Ms Firth says she is delighted the Prime Minister "recognises the need for a new hospital in Canterbury".
"I have been working hard on this while up here in Manchester," she said. "I have spoken to Matt Hancock and I am continuing to work with Kent MPs to get more investment in the East Kent NHS trust to make this happen."
North Thanet MP Sir Roger Gale welcomed investment in a new hospital building at Canterbury - but warned it would be the wrong location to centralise services.
He said: “While the quality of medicine at the Kent and Canterbury hospital is excellent, the estate is dilapidated and no longer fit for purpose.
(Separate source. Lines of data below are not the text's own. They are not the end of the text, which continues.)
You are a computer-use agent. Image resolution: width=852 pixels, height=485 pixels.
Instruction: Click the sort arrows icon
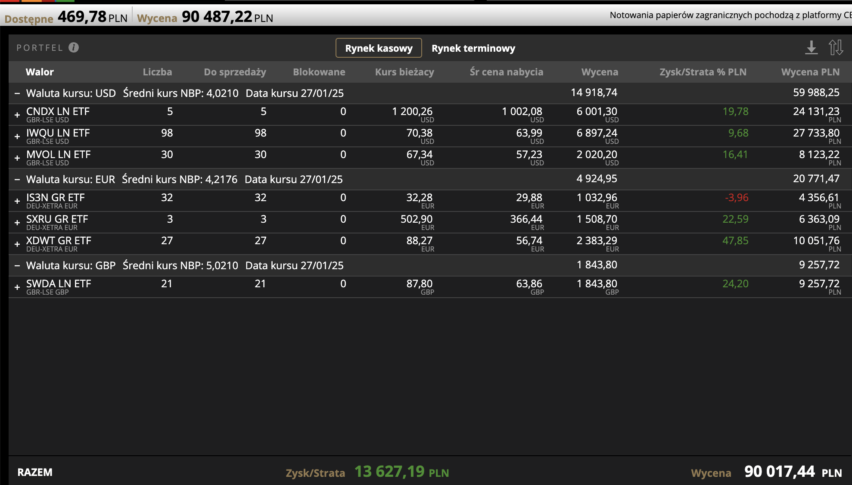836,47
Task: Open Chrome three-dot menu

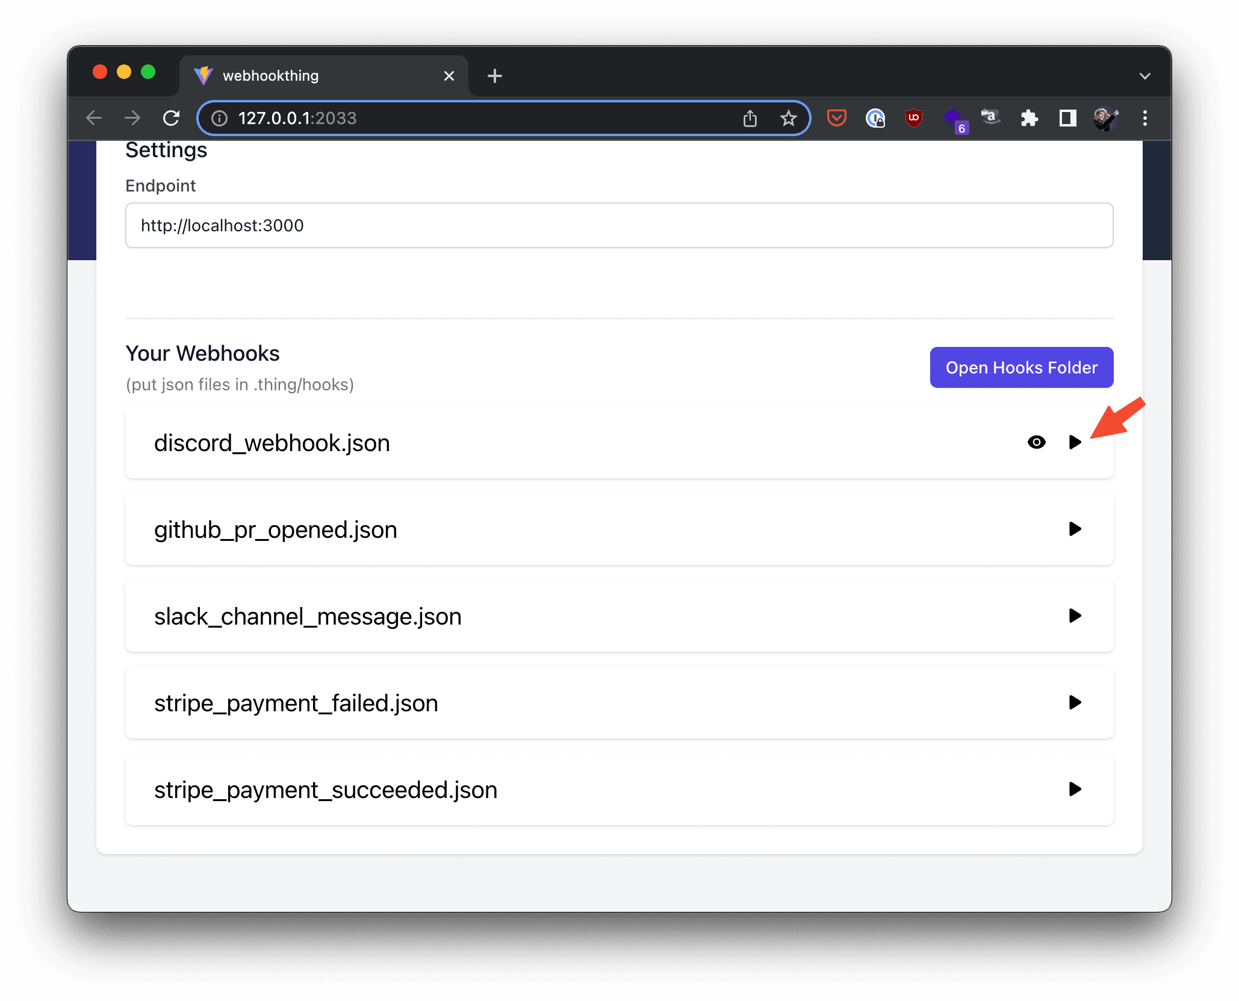Action: pos(1144,118)
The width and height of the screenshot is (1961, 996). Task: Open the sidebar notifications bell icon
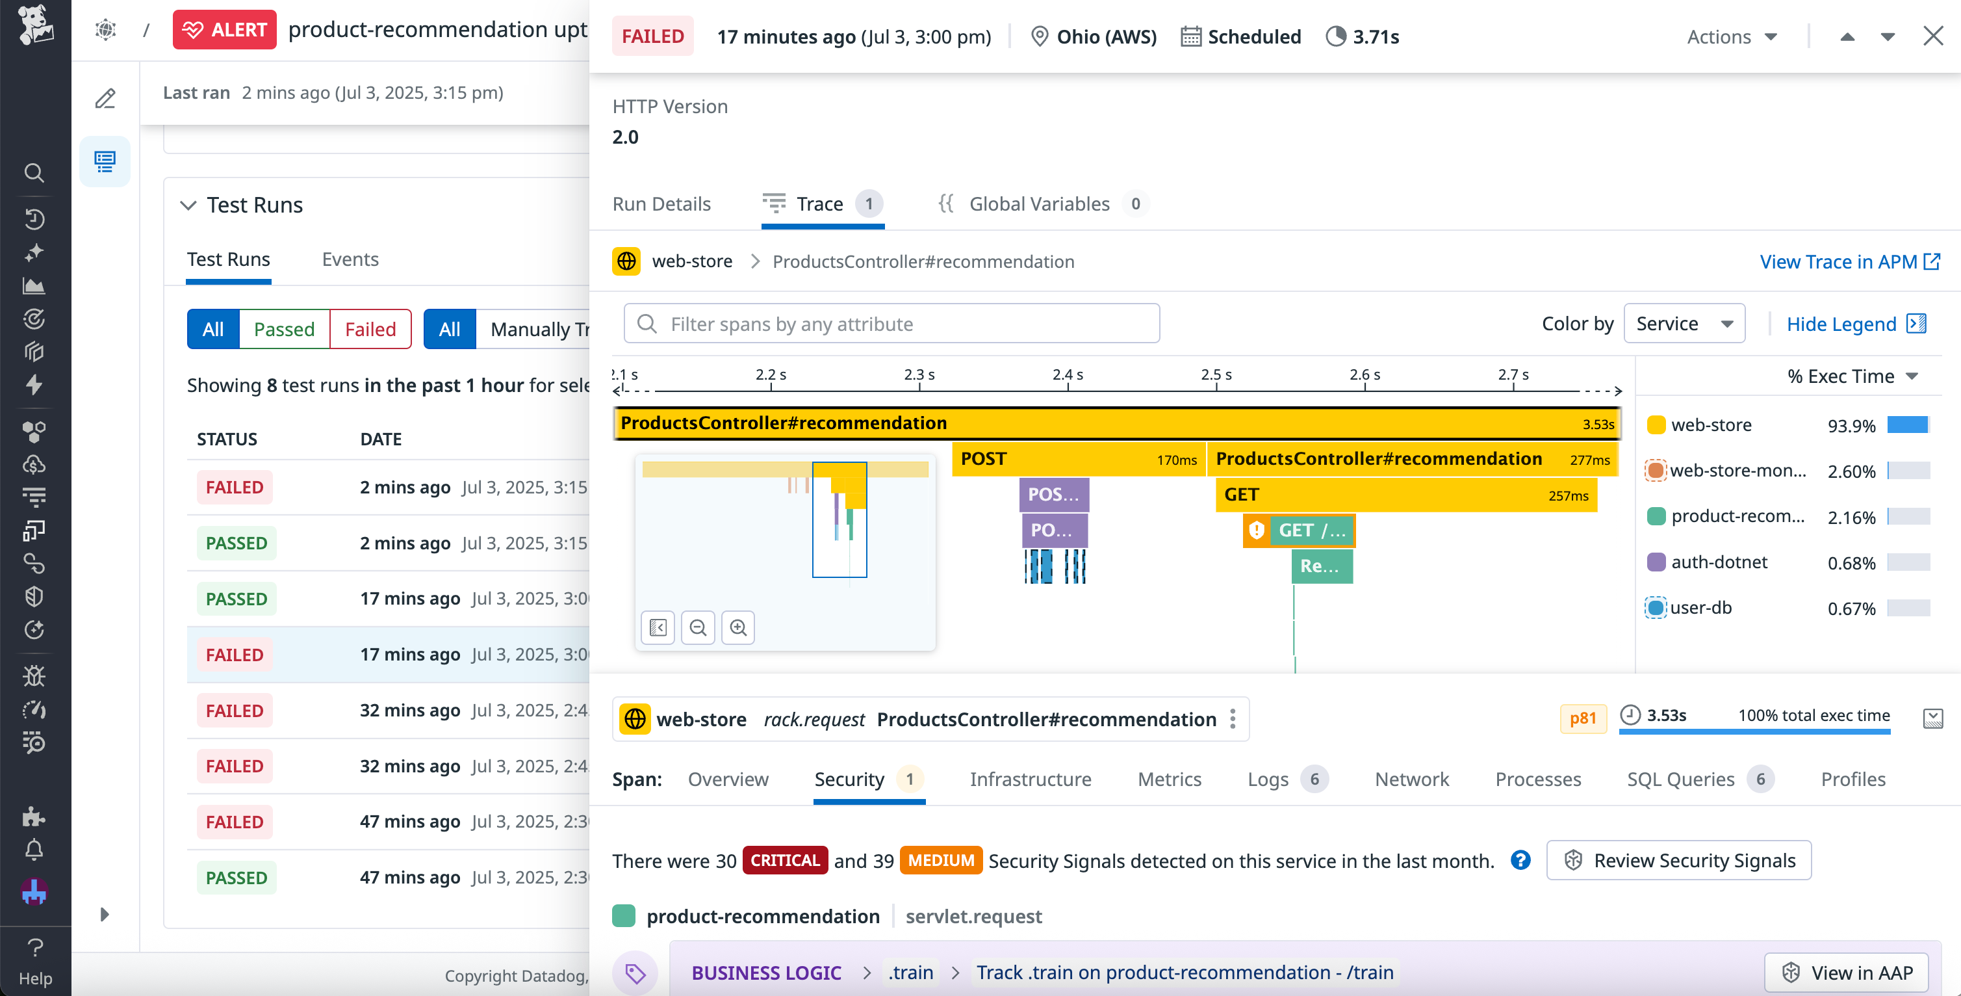pos(33,850)
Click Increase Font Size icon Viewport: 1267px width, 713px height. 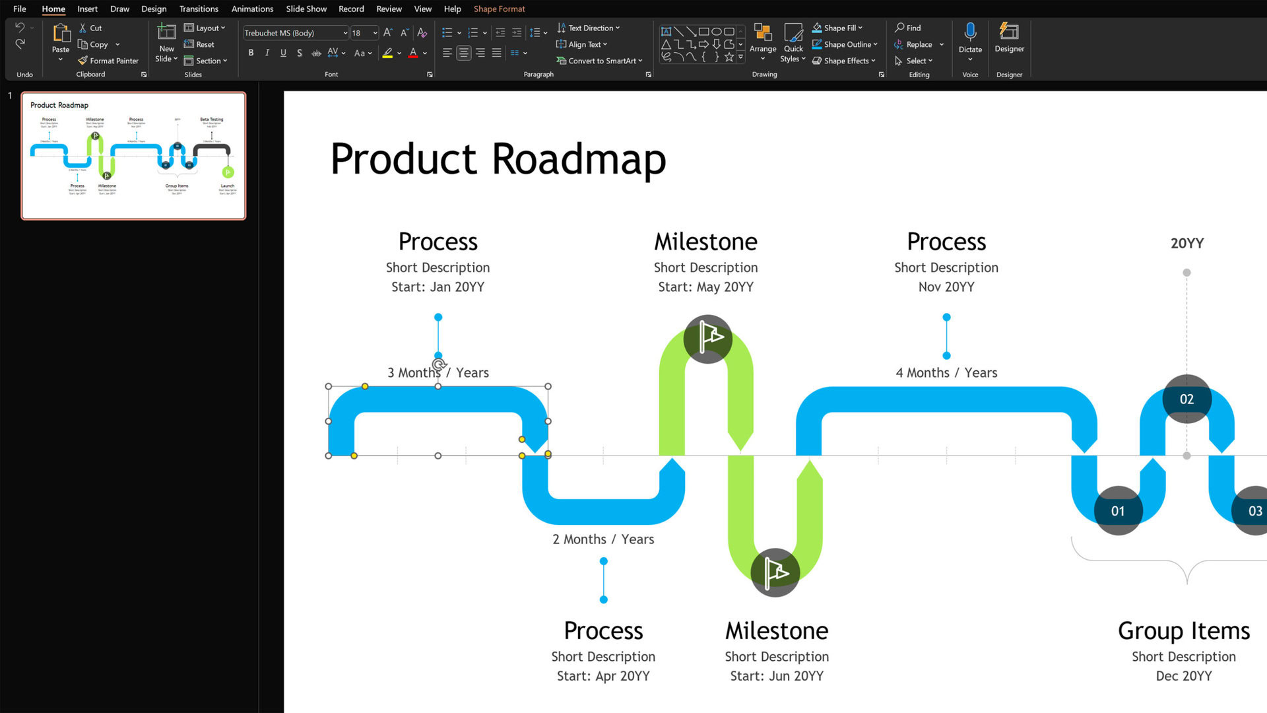tap(388, 32)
"I welcome investment in a new building to replace the existing premises that are currently used by very many of my constituents and indeed by myself.
"This does not, however, represent a proposal for a new ‘super hospital’ centralising services which, if ever constructed, would need to be at a different and geographically better transport location to serve the whole of East Kent."
Mr Green tweeted: "The Government recognises that all three East Kent sites need improvement, and the Trust is encouraged to bid into the second round of funding announced this week, for building in 2025-30. Good news for all East Kent hospitals.
"Which services go where in the hospitals will be subject to public consultation. I am sure this consultation will show that the main A&E should remain in Ashford."
Ken Rogers, chair of the Concern for Health in East Kent (CHEK) group which has been campaigning for a new Canterbury hospital, said it was "absolutely brilliant news for Canterbury and everyone in East Kent".
He said that Mr Johnson's announcement did not "pre-empt" the outcome of the consultation on where health services in East Kent should be located.
But Rebecca Gordon-Nesbitt of campaign group Save Our NHS In Kent (SONIK) said: “This announcement looks like it will spell disaster for Margate’s QEQM hospital and for Thanet.
"We must fight to keep A&E at QEQM, and to ensure that maternity consultants aren't robbed from QEQM to be moved elsewhere.
"Thanet is an area of deprivation and needs these time-critical services, or lives will be put at risk."
Fellow SONIK member Carly Jeffrey fears the plan will result in "cuts" at Ashford and Margate.
Canterbury City Council leader Rob Thomas said the authority "welcomes any government announcement which supports our ambition of a new build hospital here in Canterbury."
He added: "We'll continue to press our case for NHS England to approve the plans. Our campaign has been ongoing for a long time and it's gathering pace with initiatives such as the medical school with the universities.
"The city and county councils will play a vital role in securing the new hospital. We'll be banging the drum for the health services residents want and need."
The East Kent Hospitals trust said enquiries should be referred to the Department for Health.
KentOnline has approached the Department for Health and the Kent and Medway Sustainability and Transformation Partnership for comment.
Sources said the second of the project, aiming to deliver between 2025 and 2030, will include 21 new projects - delivering 34 new hospitals - that will receive seed funding to kick start their schemes.
Other potential projects would also be able to bid into this wave.
They added the Prime Minister and Health Secretary recognise the challenges facing acute services in East Kent including Canterbury, and the Department for Health and Social Care would consider this and other bids in future hospital building rounds.